In the late stages of the process, we structure due diligence and final negotiations to minimize the disruption of the day-to-day activities of the company. The interval from engagement agreement signing to the closing is typically three to nine months. The current Capital Alliance records are nine years at the long end and two months at the short end. If there are no process delays and the company is highly attractive, the process takes approximately four months.

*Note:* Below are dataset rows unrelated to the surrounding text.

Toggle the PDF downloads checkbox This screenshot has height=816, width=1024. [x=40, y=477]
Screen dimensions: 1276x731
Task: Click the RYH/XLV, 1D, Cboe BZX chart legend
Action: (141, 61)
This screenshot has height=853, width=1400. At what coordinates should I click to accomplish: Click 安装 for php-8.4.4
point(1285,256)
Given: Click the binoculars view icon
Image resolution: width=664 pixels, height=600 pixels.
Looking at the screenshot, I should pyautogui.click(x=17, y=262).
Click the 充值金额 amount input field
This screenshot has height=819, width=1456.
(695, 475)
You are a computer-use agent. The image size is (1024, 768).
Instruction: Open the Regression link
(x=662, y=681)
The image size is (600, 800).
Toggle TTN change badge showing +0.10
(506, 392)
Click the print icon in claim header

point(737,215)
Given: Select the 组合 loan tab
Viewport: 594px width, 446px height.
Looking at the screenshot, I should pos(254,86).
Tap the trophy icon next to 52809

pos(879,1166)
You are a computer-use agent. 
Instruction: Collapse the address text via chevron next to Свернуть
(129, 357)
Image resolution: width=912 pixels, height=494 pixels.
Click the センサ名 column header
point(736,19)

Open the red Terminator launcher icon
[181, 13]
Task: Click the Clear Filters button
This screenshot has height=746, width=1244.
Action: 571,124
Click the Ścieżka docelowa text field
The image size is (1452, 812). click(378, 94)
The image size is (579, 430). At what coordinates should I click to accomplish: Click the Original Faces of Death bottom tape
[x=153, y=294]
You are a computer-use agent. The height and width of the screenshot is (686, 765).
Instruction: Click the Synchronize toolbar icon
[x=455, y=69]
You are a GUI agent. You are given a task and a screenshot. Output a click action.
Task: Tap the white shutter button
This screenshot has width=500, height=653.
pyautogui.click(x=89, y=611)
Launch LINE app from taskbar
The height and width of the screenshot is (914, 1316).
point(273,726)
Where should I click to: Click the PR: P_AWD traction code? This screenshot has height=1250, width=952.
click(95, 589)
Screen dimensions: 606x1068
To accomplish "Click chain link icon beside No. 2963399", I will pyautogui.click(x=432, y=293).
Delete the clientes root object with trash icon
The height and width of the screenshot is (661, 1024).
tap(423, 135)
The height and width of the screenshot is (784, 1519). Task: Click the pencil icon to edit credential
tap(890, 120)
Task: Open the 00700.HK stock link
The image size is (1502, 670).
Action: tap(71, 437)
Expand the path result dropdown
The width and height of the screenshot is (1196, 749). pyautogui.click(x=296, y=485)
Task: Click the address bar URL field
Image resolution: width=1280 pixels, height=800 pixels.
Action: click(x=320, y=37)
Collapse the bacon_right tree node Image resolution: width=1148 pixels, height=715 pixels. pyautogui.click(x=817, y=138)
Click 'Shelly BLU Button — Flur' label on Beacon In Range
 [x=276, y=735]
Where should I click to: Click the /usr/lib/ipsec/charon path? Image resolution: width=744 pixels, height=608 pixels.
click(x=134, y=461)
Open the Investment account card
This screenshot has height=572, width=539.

Capital Alliance is very flexible regarding the handling of negotiations. Some of our clients want to take the leading role during negotiations, while others want us to handle virtually all aspects of the negotiations. We prefer to handle price negotiations, using the knowledge we have gained by maximizing value for previous clients. We need selling shareholders involvement to confirm the pricing positions we take with acquirer prospects.

For the last 10 years, Ed Dawson, the President of Capital Alliance, has been teaching negotiating skills classes at the SMU Cox Graduate School of Business. Effectively teaching a course to graduate students requires thorough knowledge of subtle, but important, negotiating tactics that really work. Experience is the best teacher, and we have abundant negotiating experience. We bring power to your negotiating position.

Capital Alliance specializes in cash transactions. Most of our transactions consist of a very high cash percentage. Many of our clients want and need cash to accommodate personal needs, such as retirement. We do not deal in obtuse paper transactions or highly complex financial structures because they rarely fit the desires or needs of our clients.

It is also important for you to understand that Capital Alliance is paid at the same time you are paid and in the same form as you receive your proceeds.  From the beginning of the sale process, you will find that Capital Alliance will insist on aligning our interests with yours, guaranteeing you the most favorable consideration and terms.